Having only moved to New York five years ago to work in marketing, Marcus Kaasinen is a recent enough transplant that he still craves Flying Jacob. Kaasinen was born in Gothenburg in the ’80s, just as the Jacob turned the corner from fad to staple. When he returns home now, his mother happily prepares it for him. And when his vegetarian wife recently went out of town, Kaasinen saw an opening to bake a pan of Flying Jacob and introduce his colleagues to his favorite childhood dish. His co-workers were appalled by the orange-pink slop in his Tupperware. Only one mustered the courage to try it. “They started Googling it, because they thought I was kidding,” Kaasinen says.

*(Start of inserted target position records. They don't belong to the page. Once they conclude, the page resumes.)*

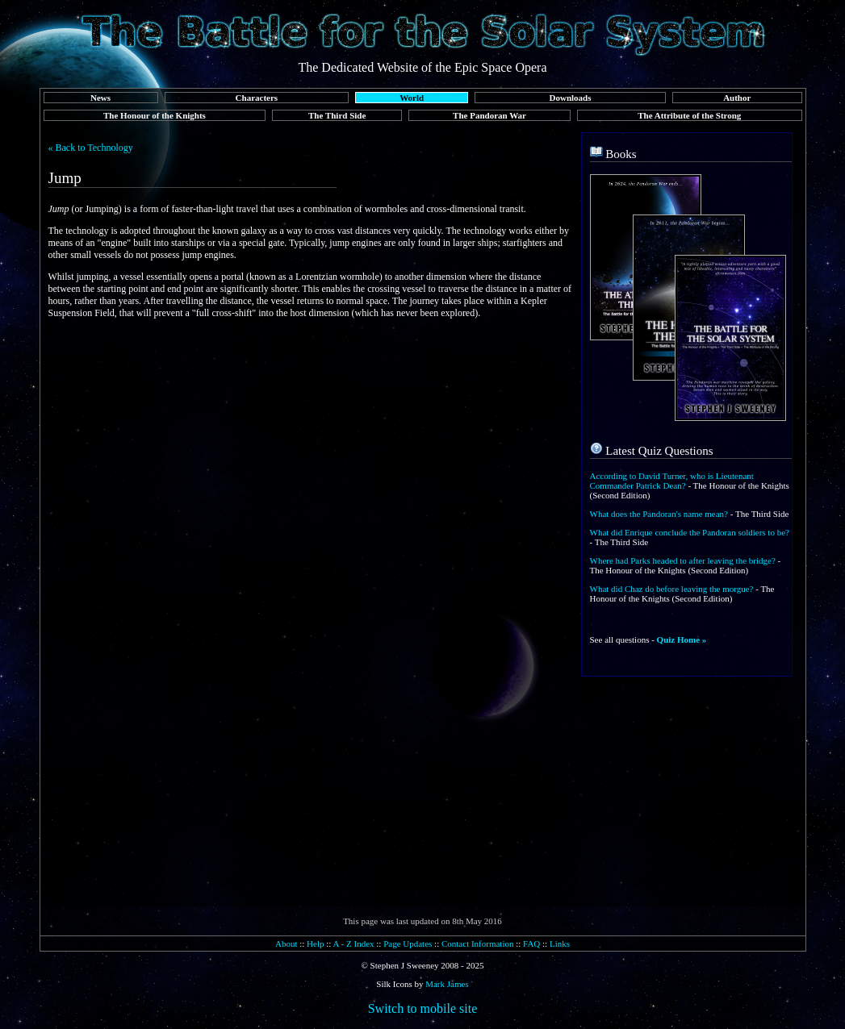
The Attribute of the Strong (689, 115)
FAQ (531, 943)
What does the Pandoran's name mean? (659, 514)
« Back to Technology (90, 147)
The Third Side (337, 115)
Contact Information (477, 943)
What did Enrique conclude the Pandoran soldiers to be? (689, 532)
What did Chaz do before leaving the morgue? (672, 589)
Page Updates (407, 943)
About (286, 943)
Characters (257, 97)
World (411, 97)
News (100, 97)
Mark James (446, 984)
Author (737, 97)
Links (560, 943)
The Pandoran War (489, 115)
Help (315, 943)
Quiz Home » (682, 639)
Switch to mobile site (423, 1008)
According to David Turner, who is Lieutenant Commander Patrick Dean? (672, 480)
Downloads (571, 97)
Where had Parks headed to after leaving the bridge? (683, 560)
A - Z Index (353, 943)
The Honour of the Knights (154, 115)
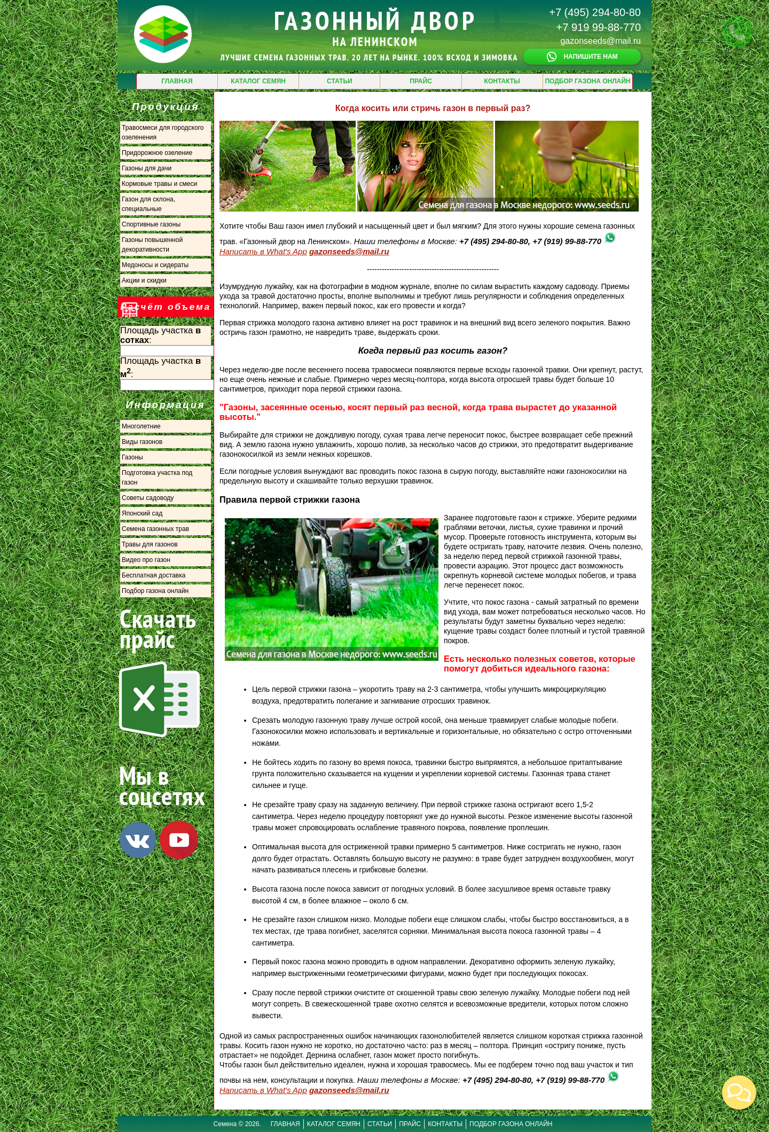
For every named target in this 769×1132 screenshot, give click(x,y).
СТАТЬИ (339, 81)
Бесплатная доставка (153, 575)
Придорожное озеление (157, 153)
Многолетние (141, 426)
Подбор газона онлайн (155, 591)
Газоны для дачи (146, 168)
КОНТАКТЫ (502, 81)
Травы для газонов (150, 544)
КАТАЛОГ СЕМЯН (258, 81)
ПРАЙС (421, 81)
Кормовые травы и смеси (159, 184)
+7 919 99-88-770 (598, 27)
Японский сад (142, 513)
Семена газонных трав (155, 529)
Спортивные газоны (151, 224)
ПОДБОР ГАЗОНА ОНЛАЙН (587, 81)
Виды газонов (142, 442)
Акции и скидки (144, 280)
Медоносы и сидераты (155, 265)
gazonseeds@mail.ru (600, 40)
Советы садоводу (148, 498)
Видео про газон (146, 560)
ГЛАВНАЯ (176, 81)
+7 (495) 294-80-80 (595, 12)
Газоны (132, 457)
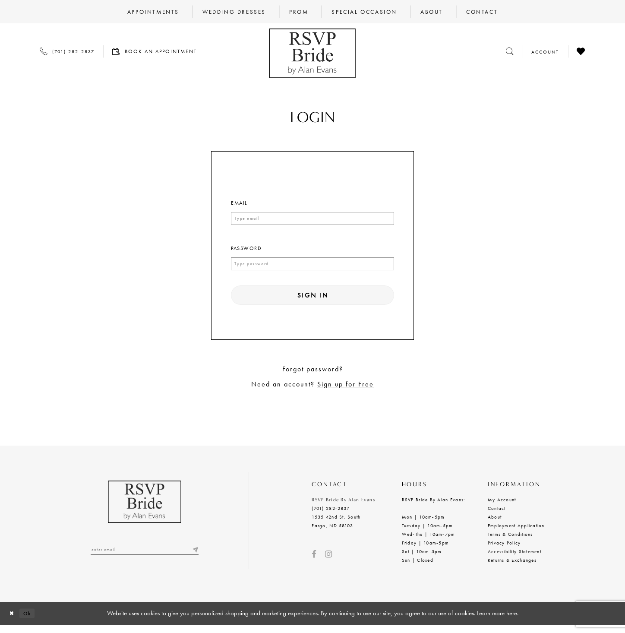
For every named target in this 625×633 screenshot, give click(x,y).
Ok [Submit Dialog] (33, 621)
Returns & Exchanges (512, 568)
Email (239, 202)
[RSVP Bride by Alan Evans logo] (312, 53)
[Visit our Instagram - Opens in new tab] (328, 562)
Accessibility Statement (514, 560)
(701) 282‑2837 (330, 516)
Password (246, 249)
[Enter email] (145, 559)
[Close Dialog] (13, 621)
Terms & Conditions (510, 542)
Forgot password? (312, 377)
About (495, 525)
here (511, 621)
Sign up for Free (345, 392)
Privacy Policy (504, 551)
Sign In (313, 300)
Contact (497, 516)
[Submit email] (194, 559)
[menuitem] (153, 11)
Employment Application (516, 534)
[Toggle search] (510, 51)
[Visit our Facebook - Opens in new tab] (314, 562)
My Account (502, 508)
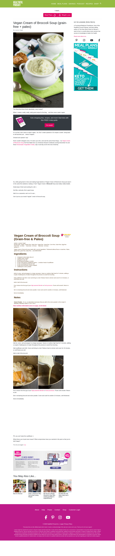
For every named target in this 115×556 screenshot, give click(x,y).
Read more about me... (80, 36)
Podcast (81, 4)
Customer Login (74, 510)
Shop (96, 4)
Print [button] (62, 235)
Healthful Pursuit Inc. (53, 524)
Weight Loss (64, 15)
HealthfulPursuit (18, 4)
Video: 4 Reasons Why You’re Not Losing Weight (34, 495)
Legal (61, 524)
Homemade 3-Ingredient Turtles (26, 144)
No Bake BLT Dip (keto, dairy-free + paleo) (64, 495)
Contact (57, 510)
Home (53, 4)
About (37, 510)
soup (25, 444)
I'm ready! (49, 125)
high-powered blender (37, 285)
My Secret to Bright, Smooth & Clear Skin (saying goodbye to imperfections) (49, 496)
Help (43, 510)
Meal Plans (62, 4)
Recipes (89, 4)
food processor (48, 285)
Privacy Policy (68, 524)
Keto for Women (17, 493)
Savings (72, 4)
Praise (49, 510)
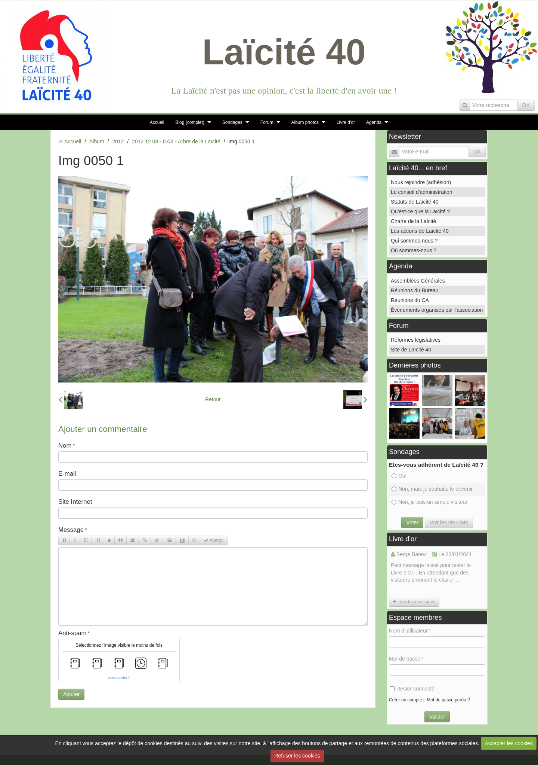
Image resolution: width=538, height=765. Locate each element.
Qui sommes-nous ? (414, 241)
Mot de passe (404, 659)
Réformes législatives (415, 340)
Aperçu (213, 540)
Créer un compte (405, 699)
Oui (399, 476)
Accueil (157, 122)
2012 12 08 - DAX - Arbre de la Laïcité (176, 141)
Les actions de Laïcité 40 (420, 231)
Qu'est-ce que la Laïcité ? (420, 211)
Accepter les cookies (509, 743)
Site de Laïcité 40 (411, 350)
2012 (118, 141)
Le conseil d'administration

Despite how it might look, a million Swedes can’t be wrong. When baked, the Flying Jacob is indeed creamy and inviting. The sweetness of the bananas pairs unexpectedly well with the Italian spicing in the chicken and the smokiness of bacon fat. It comes out of the oven an incandescent orange, not unlike a skillet of Kraft Mac & Cheese—and likewise, a bellyful could sustain you through a long winter. The flavors may sound weird in the abstract, but served by the spoonful in a congenial setting, it’s everything Jacobsson meant it to be.
In July, Benson hosted an evening with Swedish chef Magnus Nilsson at The American Swedish Institute in Minneapolis. Nilsson was in town to promote his massive, 768-page The Nordic Cookbook, which includes a brief love letter to Flygande Jacob. Benson and Nilsson each cooked their version of the dish, sharing it with a roomful Americans and lapsed Swedes who had never tasted it before. “We had over 60 people try it,” Benson says. “They practically licked the bowl clean.”
1 rotisserie chicken
One big pinch of Italian seasoning
1 cup Heinz Chili Sauce
3 cups heavy whipping cream
¼ lb. bacon
½ cup cocktail peanuts
Preheat the oven to 450°F. Pull the meat from the rotisserie chicken, discarding the skin and bones. Add to a casserole dish and sprinkle with Italian seasoning. Cut the bananas in quarters lengthwise and layer on top of the chicken. In a bowl, lightly whip the cream and chili sauce together. Pour over the chicken and bananas and bake for 20 minutes. Chop the bacon into small pieces and fry in a separate pan until crispy. After the casserole is baked, top with the bacon bits and peanuts. Serve over rice and with a side salad.